Cantiamo anche se nessun orecchio ci ascolta.
Lavoriamo anche se la sera non c'è nessun padrone
che ci paghi ciò che ci spetta..."
(Ascesi)
Questa guerra, questo canto e questo lavoro che diventano un fine in sé a causa del bisogno profondo che abbiamo di "confermare" la nostra esistenza, anche nel corso di questo viaggio effimero della vita presente hanno origine dall'instancabile ricerca di Dio. Ma non nelle forme precise e nelle figure in cui la collocano le diverse religioni, ma nell'imperioso desiderio che prova l'Uomo di una grande potenza creatrice di vita, dell'Alfa e dell'Omega della creazione.
Non conosco nessun altro scrittore del nostro secolo che sia più teologico (nell'accezione più ampia e assoluta del termine) di Kazantzakis. Nelle sue pagine più dense, egli cerca Dio in ogni presenza visibile e invisibile. E lo incontra per cercarlo di nuovo un po' più tardi con grande passione.
Nella maggior parte delle sue lettere, egli termina con il seguente augurio:
"Dio sia con voi..."
Questa sete dell'Essere Supremo che egli offre come riconoscenza totale della vita dell'uomo e della sua lotta per la libertà, è il mio maestro, il grande e indimenticabile Panaghiotis Kanellòpulos. Nel documentario cinematografico in due parti che ho girato su Kazantzakis, faccio riferimento al documento prezioso costituito dalla testimonianza delle lettere scritte da Kazantzakis a Kanellòpulos, ognuna delle quali termina così:
"Dio sia con voi..."
Non si trattava di un'espressione puramente formale, ma di una testimonianza supplementare ed essenziale della sua sete e della sua ricerca, cose che per me caratterizzano la sia opera. Della stessa sete di accedere all'Alfa e all'Omega è ossessionato anche l'uomo dello spazio, il nostro fratello di domani... È noto che persino i migliori testi di fantascienza, diversamente da quanto asseriscono certi ignoranti, parlano di questa ricerca dell'Essere Infinito e tendono verso di lui. Si tratta di andare ancora più lontano, come negli "incontri ravvicinati del terzo tipo". In una nuova visione della Metafisica che qualificherei come metafisica dell'uomo dello spazio!
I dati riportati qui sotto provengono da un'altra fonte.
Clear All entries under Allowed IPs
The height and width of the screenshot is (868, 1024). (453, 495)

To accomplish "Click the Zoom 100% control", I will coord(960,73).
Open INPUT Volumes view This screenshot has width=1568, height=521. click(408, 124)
Da qualche parte in questo stesso mondo s'incontreranno l'assetato Kazamtzakis-Ulisse e il futuro Ulisse dello spazio. I due esprimono il bisogno della stessa ricerca e formulano la stessa domanda.
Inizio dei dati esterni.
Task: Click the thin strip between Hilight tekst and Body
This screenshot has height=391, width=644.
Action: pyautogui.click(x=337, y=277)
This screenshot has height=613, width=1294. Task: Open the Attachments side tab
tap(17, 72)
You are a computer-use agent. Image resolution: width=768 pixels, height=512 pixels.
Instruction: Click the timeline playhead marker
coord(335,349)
- Un po' d'acqua, un po' d'acqua per dissetarmi...
Le ultime parole dell'Ulisse cretese, cioè di Nikos Kazantzakis alla sua amata compagna Elena, come essa stessa ce la narra nella sua inestimabile testimonianza che arricchisce il mio documentario, esprimono questo stesso desiderio ardente: le chiede un po' d'acqua come l'Ulisse dello spazio e del tempo infinito.
Mi torna alla mente ora un momento della mia lunga tournée in Afganistan quando ero sulle tracce di Alessandro il Grande.
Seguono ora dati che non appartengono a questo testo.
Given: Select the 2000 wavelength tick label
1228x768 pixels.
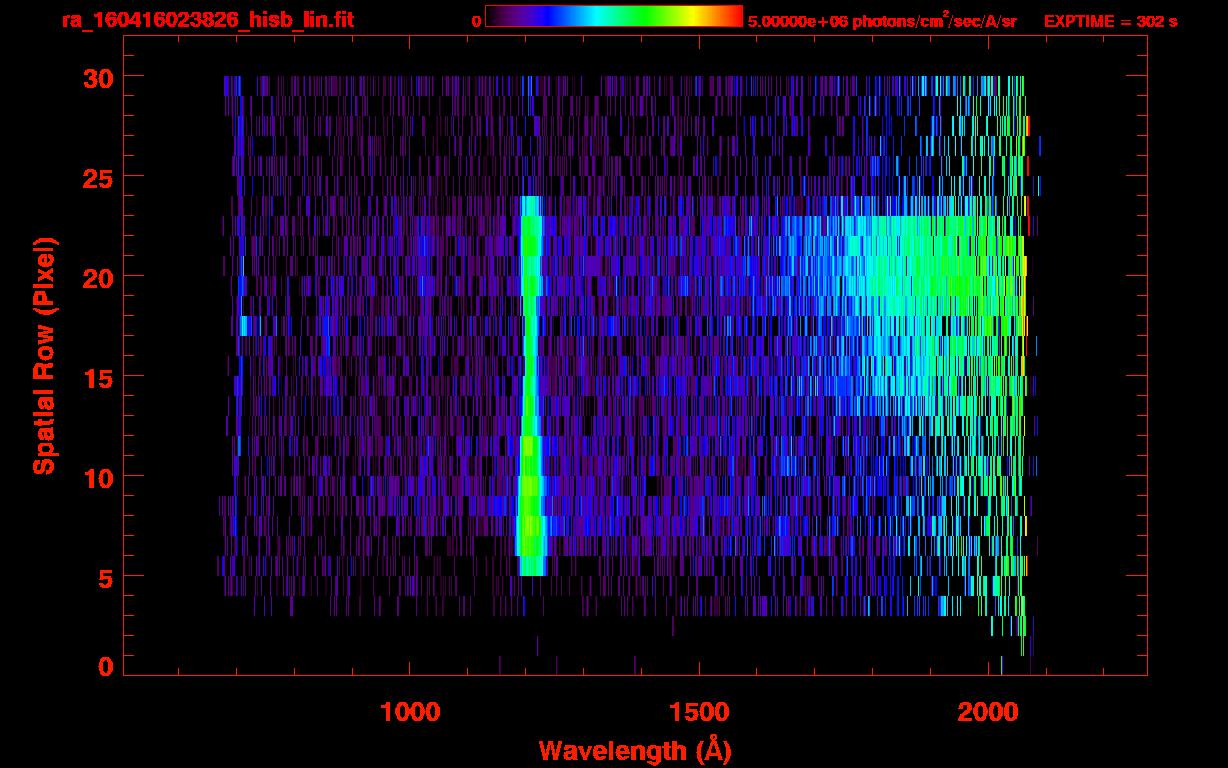Looking at the screenshot, I should (x=989, y=712).
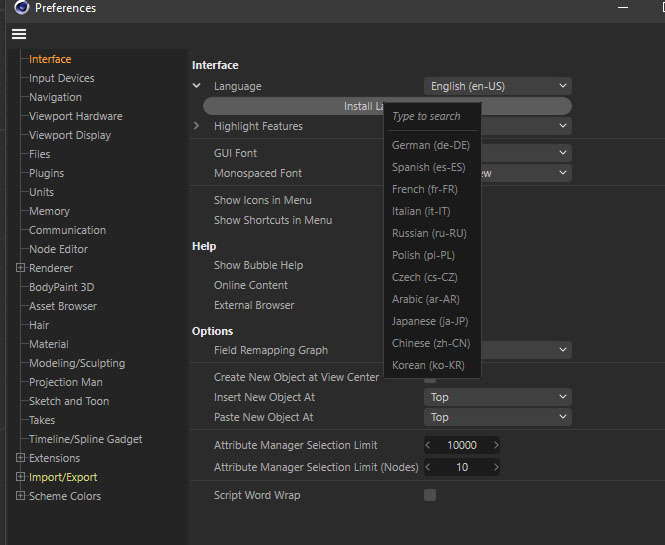Image resolution: width=665 pixels, height=545 pixels.
Task: Open the Viewport Hardware preferences page
Action: pos(76,116)
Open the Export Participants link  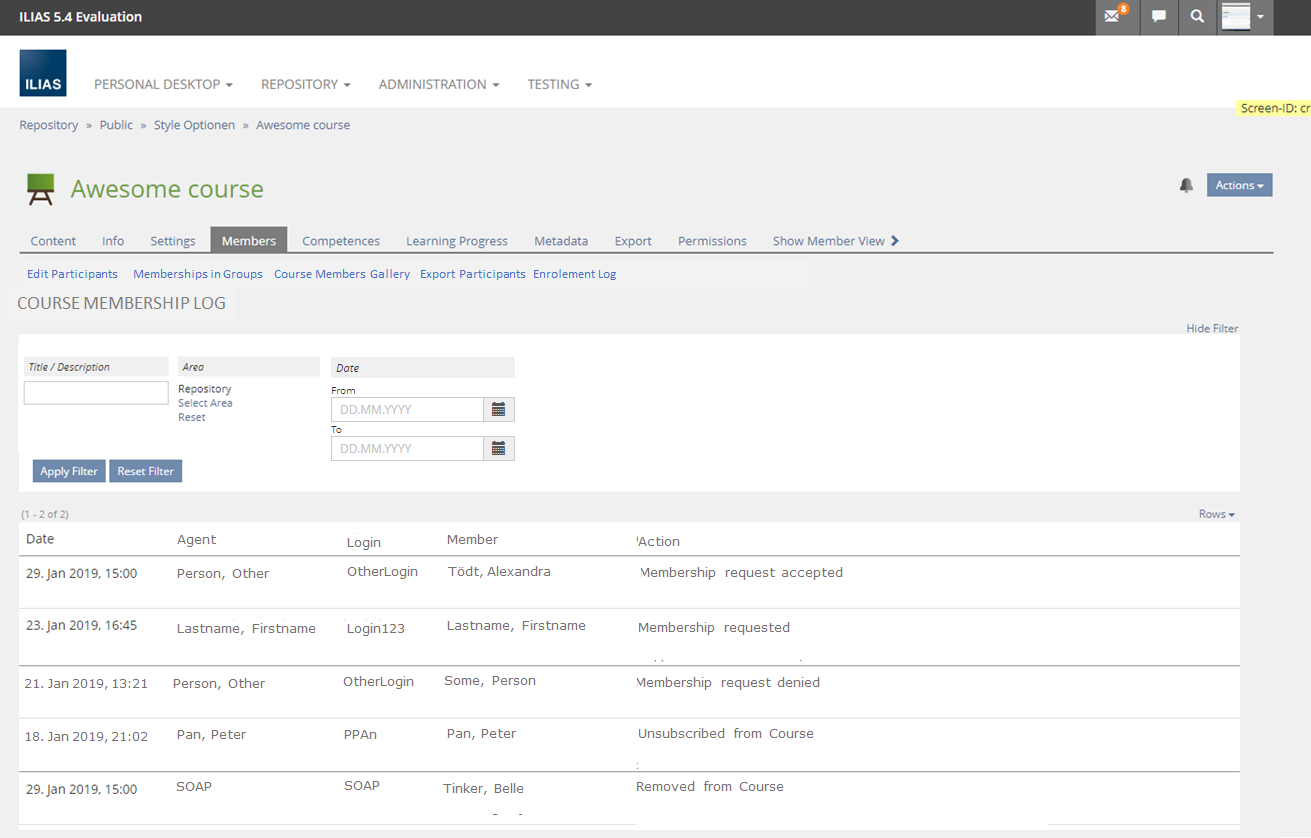[x=472, y=274]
La nostra guida locale che pretendeva di essere di origine greca, mi condusse verso una gola terrificante sopra il fiume Kabul. Da una sorgente abbondante e inaccessibile sgorgava l'acqua come in una nuvola. Mi disse che era l'Acqua dell'Immortalità. Chi la beve non muore mai. Ma come arrivare al cuore di quello scosceso canyon?
Supponendo che nessuno abbia ancora bevuto di quell'acqua, è certamente lkei che ha bagnato le labbra di Ulisse-Kazantzakis. Egli ha chiesto un po' di quest'acqua a Elena prima di partire per il grande viaggio. L'uomo completamente libero di domani gliela reca in una coppa preziosa dalla porta del XX secolo. Con essa gli inumidisce le labbra e l'opera di Kazantzakis. Così, sempre giovane, con la stessa passione per la Lotta e per la Libertà, procede verso il Mondo di Domani...
Néstoras Matsas, scrittore e sceneggiatore, pittore e uomo della televisione, è assai noto in Grecia, particolarmente ad Atene dove risiede. Fece la sua comparsa sulla scena letteraria assai giovane con alcune pubblicazioni. È autore di una trentina di libri, di 200 documentari etnografici, di film. Fu il primo a fare delle trasmissioni culturali sull'arte e sulle tradizioni popolari. Nutre un particolare affetto per Creta. I suoi compagni prediletti sono Alessandro il Grande, Socrate, Pitagora, Papadiamandis. Gli dobbiamo anche delle pungenti testimonianze sulla sorte toccata agli ebrei durante la seconda guerra mondiale. È stato tradotto in numerosi paesi stranieri.